Extracted data entries

Segment Open

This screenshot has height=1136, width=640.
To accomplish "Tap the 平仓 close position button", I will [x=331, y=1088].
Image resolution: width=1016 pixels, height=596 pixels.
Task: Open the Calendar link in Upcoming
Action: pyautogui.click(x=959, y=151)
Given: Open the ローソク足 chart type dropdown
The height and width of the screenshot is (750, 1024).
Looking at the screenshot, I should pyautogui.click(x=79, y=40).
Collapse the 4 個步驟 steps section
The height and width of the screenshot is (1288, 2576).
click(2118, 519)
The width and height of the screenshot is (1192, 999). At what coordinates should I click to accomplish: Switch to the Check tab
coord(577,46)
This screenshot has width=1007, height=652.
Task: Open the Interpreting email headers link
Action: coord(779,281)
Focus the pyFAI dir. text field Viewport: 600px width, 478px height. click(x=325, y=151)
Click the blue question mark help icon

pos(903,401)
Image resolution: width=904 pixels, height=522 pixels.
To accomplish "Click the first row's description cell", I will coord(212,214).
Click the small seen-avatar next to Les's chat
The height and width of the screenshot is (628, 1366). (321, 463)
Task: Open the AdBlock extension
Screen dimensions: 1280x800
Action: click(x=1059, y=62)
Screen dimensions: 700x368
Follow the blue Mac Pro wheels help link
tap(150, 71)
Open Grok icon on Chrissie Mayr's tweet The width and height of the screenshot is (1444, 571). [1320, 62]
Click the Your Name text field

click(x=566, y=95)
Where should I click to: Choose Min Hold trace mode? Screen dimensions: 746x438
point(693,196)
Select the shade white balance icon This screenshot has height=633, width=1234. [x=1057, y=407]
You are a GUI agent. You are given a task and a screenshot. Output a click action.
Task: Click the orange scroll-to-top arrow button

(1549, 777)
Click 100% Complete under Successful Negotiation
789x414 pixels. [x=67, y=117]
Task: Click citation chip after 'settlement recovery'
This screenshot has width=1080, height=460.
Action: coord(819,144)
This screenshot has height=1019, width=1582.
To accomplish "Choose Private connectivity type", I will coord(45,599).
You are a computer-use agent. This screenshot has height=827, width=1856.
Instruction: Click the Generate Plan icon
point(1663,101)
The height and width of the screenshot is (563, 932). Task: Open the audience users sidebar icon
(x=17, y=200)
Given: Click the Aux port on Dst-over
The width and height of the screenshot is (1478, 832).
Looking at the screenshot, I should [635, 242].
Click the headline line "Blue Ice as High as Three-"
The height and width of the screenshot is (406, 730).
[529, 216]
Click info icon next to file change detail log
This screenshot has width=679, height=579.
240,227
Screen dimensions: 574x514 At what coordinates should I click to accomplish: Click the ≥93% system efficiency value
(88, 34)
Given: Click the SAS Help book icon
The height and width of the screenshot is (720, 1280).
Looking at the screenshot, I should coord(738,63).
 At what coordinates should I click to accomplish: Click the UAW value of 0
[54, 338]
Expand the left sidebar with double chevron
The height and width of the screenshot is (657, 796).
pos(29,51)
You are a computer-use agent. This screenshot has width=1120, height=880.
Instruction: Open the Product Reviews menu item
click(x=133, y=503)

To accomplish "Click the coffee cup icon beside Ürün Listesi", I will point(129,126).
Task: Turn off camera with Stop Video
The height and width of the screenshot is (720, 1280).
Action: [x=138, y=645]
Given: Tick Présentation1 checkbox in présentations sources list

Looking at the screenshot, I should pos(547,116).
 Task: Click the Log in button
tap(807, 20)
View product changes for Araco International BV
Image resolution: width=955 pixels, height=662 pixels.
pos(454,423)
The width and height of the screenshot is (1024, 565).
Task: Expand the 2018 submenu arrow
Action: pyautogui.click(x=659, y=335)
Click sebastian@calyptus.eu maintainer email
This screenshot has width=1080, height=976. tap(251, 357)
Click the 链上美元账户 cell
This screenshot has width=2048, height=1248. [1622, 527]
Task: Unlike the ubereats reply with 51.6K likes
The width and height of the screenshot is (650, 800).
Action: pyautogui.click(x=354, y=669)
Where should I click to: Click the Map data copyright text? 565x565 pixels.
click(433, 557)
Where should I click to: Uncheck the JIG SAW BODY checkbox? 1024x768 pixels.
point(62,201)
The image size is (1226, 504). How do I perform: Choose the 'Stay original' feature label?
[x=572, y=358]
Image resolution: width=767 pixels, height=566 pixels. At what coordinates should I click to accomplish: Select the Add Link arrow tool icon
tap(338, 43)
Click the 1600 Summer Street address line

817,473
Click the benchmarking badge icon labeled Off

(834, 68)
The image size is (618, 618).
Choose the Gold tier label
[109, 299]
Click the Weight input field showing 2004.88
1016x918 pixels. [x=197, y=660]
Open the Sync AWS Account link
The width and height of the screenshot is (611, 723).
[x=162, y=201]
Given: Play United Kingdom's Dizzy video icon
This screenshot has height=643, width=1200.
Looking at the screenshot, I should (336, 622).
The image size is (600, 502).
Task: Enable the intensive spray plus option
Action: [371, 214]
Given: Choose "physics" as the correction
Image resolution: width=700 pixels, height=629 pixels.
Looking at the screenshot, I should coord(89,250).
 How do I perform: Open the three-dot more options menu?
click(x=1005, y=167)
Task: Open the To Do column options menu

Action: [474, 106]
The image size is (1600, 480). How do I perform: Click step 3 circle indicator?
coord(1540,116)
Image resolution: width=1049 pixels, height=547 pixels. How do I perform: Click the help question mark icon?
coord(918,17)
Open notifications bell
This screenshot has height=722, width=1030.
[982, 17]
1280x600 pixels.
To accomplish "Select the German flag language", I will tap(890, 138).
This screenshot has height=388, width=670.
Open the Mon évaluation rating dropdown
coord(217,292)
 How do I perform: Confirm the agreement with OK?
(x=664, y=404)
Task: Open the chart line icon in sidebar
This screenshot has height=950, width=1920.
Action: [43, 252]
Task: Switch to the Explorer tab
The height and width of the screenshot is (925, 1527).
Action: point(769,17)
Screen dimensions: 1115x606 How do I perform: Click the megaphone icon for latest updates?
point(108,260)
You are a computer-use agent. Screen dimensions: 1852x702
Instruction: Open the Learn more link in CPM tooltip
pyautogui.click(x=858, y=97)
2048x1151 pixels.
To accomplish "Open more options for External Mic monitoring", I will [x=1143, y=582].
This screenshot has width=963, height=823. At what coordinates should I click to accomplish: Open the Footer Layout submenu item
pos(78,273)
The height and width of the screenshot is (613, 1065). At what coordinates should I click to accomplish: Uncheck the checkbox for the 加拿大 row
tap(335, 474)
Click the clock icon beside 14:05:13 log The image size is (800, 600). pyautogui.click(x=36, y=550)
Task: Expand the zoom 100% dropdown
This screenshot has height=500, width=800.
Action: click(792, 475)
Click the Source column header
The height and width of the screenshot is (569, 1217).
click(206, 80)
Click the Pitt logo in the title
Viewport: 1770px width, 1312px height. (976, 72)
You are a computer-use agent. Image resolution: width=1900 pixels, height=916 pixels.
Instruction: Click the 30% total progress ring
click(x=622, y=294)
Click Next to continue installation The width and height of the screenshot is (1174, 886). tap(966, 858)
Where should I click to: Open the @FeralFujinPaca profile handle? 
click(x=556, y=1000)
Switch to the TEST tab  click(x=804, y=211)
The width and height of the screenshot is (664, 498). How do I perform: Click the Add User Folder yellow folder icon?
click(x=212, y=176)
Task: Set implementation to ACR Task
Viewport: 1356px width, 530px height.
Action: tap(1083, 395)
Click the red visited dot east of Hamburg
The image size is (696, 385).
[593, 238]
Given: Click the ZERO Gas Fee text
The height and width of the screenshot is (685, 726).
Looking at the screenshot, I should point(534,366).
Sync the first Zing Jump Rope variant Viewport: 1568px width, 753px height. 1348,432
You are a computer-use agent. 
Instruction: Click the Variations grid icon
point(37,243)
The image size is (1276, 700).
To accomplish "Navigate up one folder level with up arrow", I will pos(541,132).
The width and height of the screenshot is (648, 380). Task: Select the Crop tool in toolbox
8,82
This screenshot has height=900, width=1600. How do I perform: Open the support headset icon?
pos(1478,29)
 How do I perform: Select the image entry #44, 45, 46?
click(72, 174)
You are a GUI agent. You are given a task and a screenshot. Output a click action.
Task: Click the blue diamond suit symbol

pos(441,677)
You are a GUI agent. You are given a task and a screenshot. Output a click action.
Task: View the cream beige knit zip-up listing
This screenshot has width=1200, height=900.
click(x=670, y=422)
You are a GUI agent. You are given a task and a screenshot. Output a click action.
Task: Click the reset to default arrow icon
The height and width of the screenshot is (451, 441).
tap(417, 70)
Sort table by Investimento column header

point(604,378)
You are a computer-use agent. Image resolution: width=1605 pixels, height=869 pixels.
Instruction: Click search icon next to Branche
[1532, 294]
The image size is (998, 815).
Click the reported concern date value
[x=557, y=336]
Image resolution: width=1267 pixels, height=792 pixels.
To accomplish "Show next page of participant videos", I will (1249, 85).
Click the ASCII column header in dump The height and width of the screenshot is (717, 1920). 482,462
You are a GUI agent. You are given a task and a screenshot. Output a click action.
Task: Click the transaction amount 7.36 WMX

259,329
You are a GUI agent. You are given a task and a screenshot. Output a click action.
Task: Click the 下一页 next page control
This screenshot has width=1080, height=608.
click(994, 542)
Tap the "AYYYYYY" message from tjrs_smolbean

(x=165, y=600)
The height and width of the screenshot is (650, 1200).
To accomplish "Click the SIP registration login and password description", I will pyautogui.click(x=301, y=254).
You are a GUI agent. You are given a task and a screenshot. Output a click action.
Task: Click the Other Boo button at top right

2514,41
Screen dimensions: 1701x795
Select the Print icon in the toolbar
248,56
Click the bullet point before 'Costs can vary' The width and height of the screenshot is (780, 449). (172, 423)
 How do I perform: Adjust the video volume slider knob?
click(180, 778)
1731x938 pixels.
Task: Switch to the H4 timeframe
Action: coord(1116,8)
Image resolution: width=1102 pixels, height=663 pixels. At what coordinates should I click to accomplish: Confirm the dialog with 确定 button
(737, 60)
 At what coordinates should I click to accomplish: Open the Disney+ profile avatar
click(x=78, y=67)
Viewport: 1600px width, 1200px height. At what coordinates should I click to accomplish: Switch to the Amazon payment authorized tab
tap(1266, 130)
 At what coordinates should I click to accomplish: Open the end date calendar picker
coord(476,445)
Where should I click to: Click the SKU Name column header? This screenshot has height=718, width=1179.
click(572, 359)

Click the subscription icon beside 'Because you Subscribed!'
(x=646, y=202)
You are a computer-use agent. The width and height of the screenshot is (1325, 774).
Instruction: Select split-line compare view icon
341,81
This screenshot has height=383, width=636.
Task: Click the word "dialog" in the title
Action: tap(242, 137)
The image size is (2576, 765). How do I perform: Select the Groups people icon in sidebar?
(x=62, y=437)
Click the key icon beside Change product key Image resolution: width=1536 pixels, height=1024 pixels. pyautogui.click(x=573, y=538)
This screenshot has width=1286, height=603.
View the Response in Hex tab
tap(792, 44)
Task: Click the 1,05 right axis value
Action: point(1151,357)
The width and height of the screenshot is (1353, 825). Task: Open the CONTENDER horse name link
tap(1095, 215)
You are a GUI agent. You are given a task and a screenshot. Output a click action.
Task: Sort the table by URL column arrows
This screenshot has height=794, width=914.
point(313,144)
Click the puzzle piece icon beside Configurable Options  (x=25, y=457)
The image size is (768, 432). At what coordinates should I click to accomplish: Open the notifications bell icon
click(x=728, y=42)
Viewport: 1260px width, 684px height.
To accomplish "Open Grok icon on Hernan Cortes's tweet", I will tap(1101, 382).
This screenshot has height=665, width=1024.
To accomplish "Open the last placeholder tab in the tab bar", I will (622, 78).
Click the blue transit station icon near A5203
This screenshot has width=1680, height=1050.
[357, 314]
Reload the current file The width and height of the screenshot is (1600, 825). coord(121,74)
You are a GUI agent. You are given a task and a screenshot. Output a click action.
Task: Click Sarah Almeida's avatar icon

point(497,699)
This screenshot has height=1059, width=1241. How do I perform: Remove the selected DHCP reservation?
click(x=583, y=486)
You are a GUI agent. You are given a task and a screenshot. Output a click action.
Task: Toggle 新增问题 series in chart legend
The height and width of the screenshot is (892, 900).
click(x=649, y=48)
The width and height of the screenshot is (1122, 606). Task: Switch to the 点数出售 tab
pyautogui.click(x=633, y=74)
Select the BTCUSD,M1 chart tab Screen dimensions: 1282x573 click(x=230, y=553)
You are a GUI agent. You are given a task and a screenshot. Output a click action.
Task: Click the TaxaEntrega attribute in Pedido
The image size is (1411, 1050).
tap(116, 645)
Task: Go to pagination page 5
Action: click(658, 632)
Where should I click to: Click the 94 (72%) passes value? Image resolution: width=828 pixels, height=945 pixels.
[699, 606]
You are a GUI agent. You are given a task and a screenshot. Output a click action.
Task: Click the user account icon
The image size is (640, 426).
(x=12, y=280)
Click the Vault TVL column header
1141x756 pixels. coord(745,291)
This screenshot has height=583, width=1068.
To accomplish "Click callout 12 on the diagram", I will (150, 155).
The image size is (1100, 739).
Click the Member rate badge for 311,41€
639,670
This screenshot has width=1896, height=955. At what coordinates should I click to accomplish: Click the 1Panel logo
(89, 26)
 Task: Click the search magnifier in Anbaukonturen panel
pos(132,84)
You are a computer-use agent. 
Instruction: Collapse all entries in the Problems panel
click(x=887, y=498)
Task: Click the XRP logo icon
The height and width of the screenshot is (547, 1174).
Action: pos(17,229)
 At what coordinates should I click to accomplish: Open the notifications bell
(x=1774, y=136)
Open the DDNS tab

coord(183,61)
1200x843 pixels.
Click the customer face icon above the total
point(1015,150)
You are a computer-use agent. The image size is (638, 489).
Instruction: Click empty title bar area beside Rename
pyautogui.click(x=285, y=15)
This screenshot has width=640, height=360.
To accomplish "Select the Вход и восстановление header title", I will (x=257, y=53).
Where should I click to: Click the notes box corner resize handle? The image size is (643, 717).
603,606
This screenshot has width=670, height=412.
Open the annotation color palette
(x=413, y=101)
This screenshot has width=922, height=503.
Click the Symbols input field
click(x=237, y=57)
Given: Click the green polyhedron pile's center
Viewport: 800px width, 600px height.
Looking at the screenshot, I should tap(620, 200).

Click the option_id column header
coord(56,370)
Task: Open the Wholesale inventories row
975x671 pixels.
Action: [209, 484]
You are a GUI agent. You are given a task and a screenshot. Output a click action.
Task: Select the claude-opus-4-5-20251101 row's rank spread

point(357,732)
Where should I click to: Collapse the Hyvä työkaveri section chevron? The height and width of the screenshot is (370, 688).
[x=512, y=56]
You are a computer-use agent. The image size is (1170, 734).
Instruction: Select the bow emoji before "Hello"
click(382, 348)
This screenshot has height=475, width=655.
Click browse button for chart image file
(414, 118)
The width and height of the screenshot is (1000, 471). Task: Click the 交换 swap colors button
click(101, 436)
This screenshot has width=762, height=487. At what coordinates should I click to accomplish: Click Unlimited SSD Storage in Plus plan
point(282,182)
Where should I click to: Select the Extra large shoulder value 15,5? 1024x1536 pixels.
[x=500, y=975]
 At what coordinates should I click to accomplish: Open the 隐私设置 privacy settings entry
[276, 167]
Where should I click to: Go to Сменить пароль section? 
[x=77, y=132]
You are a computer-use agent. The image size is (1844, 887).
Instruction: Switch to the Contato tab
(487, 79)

Segment Closed

TASK TO COMPLETE
Which lines above run from the one containing "Click Next to" to the one containing "Task: Set implementation to ACR Task"? Give them again exactly, both ends included.

ANSWER TO THIS TASK
Click Next to continue installation The width and height of the screenshot is (1174, 886). tap(966, 858)
Where should I click to: Open the @FeralFujinPaca profile handle? 
click(x=556, y=1000)
Switch to the TEST tab  click(x=804, y=211)
The width and height of the screenshot is (664, 498). How do I perform: Click the Add User Folder yellow folder icon?
click(x=212, y=176)
Task: Set implementation to ACR Task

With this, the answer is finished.